REQUIREMENT — A word-for-word copy of the lines below, starting at the line with "You are a GUI" and ending at the last one, is what you should give. Omit every picture.

(Stored data entries)
== Segment start ==
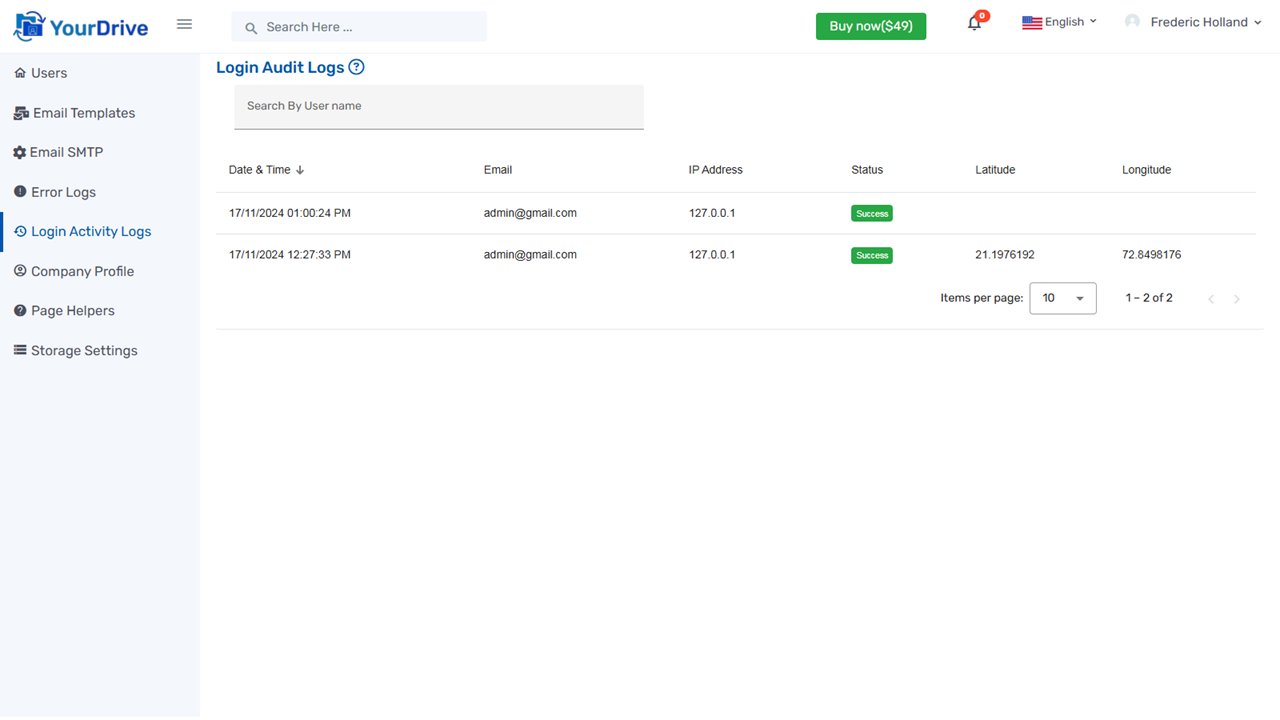Expand the items per page selector
Image resolution: width=1280 pixels, height=720 pixels.
(1062, 297)
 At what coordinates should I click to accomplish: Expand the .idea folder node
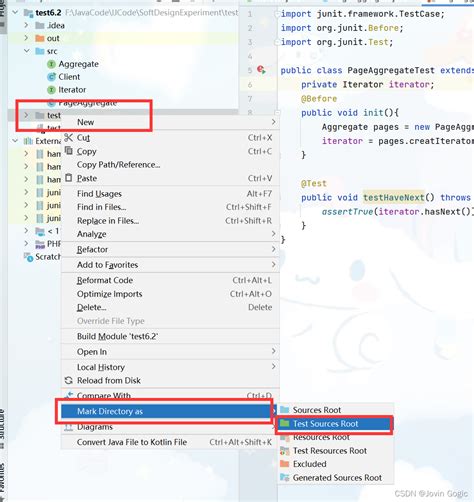pyautogui.click(x=26, y=25)
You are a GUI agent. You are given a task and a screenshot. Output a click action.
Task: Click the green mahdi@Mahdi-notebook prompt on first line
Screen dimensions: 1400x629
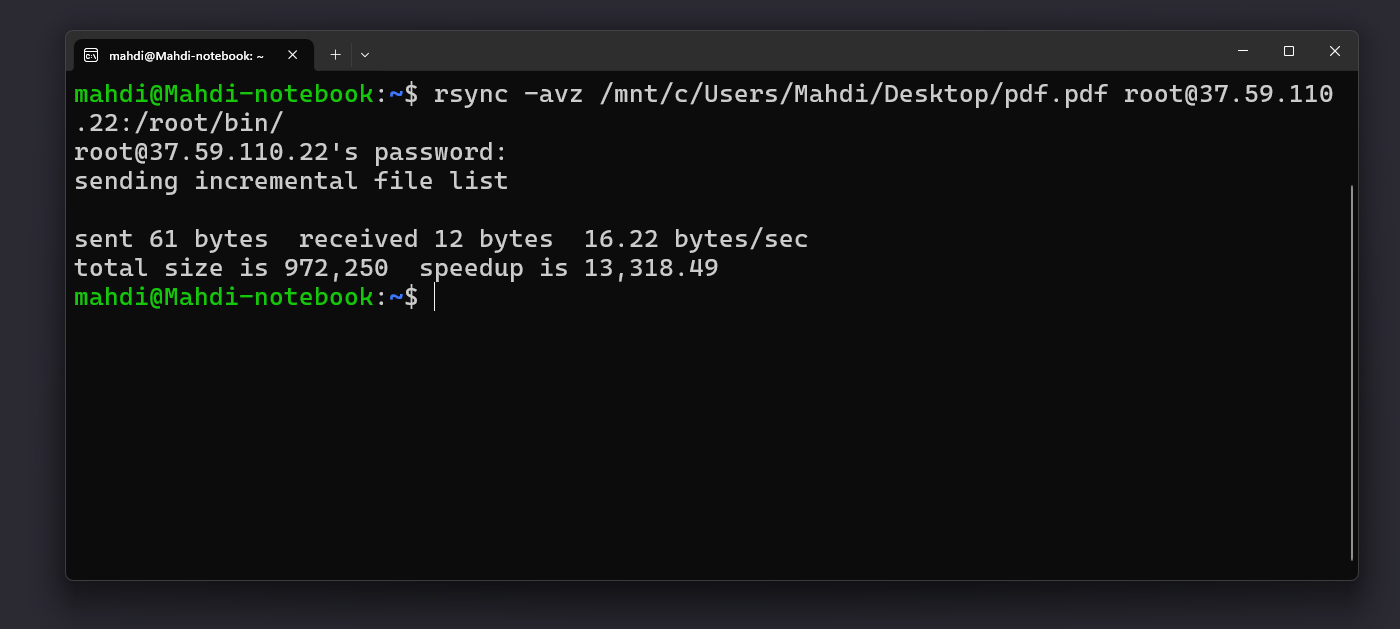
== Segment end ==
WRITTEN RESPONSE —
You are a GUI agent. You are given a task and a screenshot. Output a click action.
Task: Click the green mahdi@Mahdi-notebook prompt on first line
Screen dimensions: 1400x629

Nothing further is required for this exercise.